Brexit benefits US housing.
International home buyers (infographic from realtor.org)

The immediate response of Great Britain’s referendum to exit from the European Union was one of anxiety and fear.  Some thought the separation would set off a global recession, matching the financial crisis of 2008.  While others believed it would be a blip on the financial radar.  Of course, the housing industry is watching to see how if the aftermath of the Brexit will affect home buyers and sellers.  And it looks as if Brexit benefits US housing.

If you remember, last summer’s US market gyrations were attributed to China’s stock market declines.  As a result, many home buyers who relied on their 401k’s (or other investments) for their down payments had to make other plans. Some were unable to buy.  At that time, the National Association of Realtors® reported a decline in last August’s existing home sales, only to rebound in September (realtor.org).  Will the aftermath of last week’s Brexit have a similar effect? Or maybe Brexit benefits US housing.

Some expect that British home prices will fall as a result of the Brexit, which could affect our housing market.  Foreign home buyer investment in US housing will withdraw as foreign cash will look to the UK for housing bargains.  This will most likely affect the luxury home sector of the market, where many foreign home buyers have parked their money.

In the meantime, initial reactions indicate that the Brexit benefits US housing!  AnnaMaria Andriotis, writing for The Wall Street Journal (Mortgage Rates: How Low Can They Go?; wsj.com; June 28,2016) reported that mortgage interest rates may go lower as a result of the Brexit.  Lower interest rates could make housing more affordable for home buyers, while home owners continue to have opportunities to lower their mortgage payments.
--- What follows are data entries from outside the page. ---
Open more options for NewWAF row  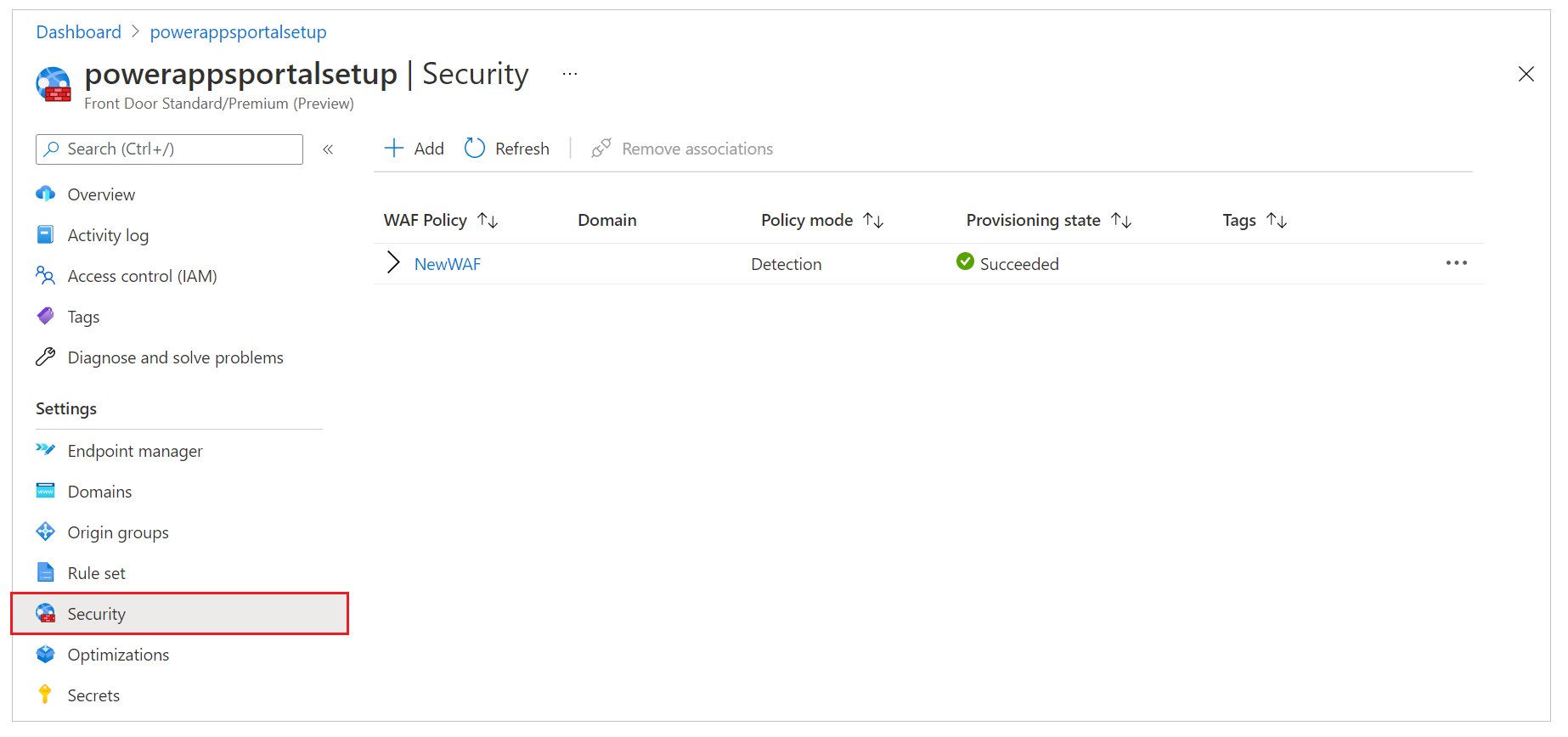1456,263
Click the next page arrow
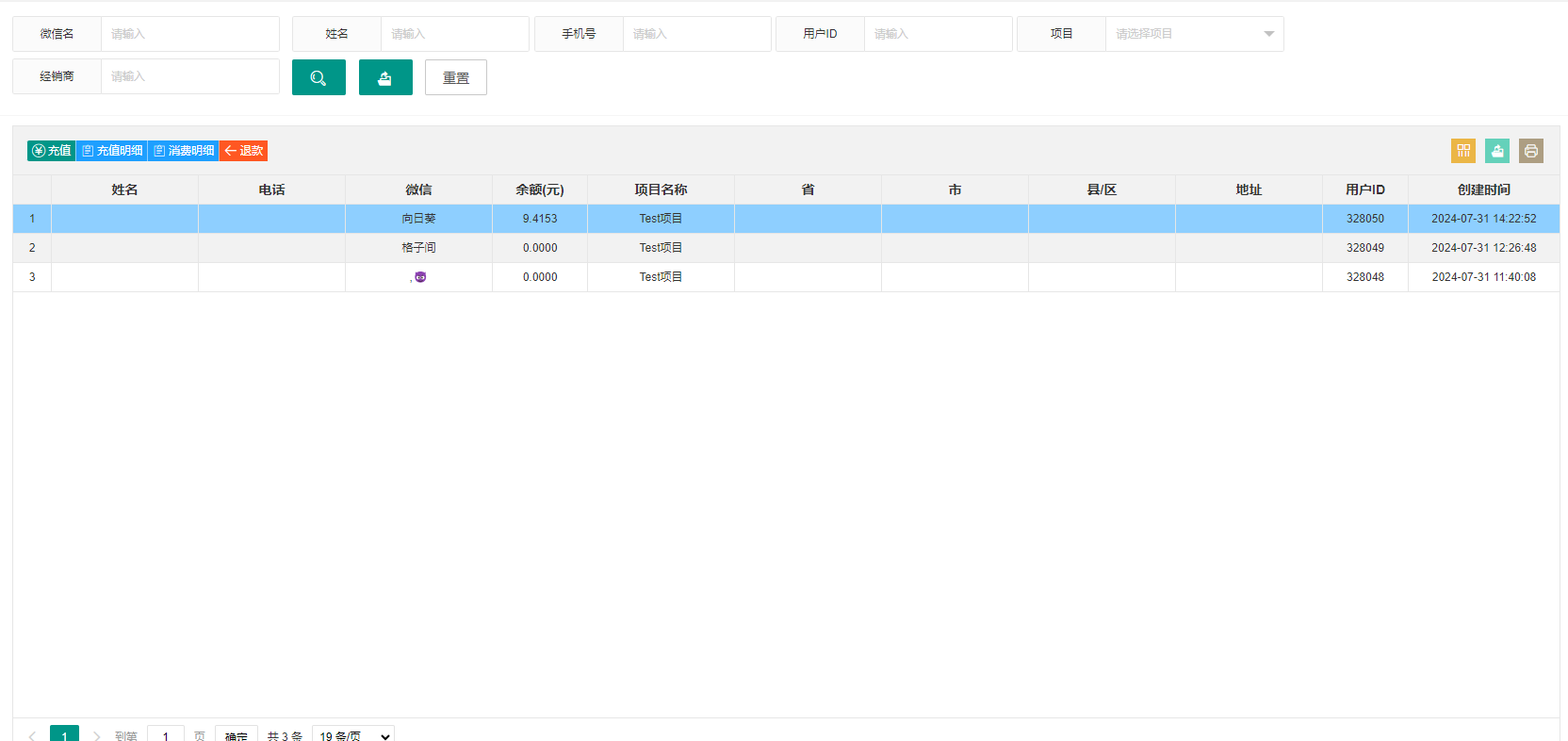 click(x=96, y=735)
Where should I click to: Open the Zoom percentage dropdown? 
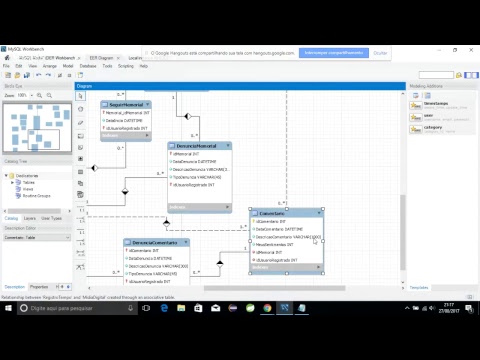pos(32,95)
The housing market has already been brisk.  The NAR reported on June 22nd that existing home sales increased to its highest levels in nine years!  Additionally, the S&P/Case-Shiller Home Price Index (spindices.com) reported June 28th revealed an additional 5% year-over-year increase for April 2016.

NAR chief economist Lawrence Yun concluded that low mortgage rates are an incentive for many home buyers.  Although he stated that first time home buyers are finding it difficult to enter the market for various reasons, repeat home buyers make up the majority of home sales.  As home prices increase, many repeat home buyers are finding down payment funds in the form of the proceeds of their home sales.

Yun felt that first time home buyers may find that increasing home prices will be a continuing obstacle.  This is compounded by the enduring low housing inventory.  However, new home construction may add other options for home buyers.

Aside from the interest rate benefit to home buyers, mortgage lenders are finding new programs to help those with little down payment funds!  Of course, the venerable FHA mortgage has been the go-to mortgage for those who qualify, because the down payment can be as low as 3.5%.  The downside to the FHA mortgage is the mortgage insurance premium.  To compete, Fannie Mae and Freddie Mac offer a 3% down payment program to those who qualify.  Like its FHA counterpart, the conventional 3% down payment program has also required private mortgage insurance.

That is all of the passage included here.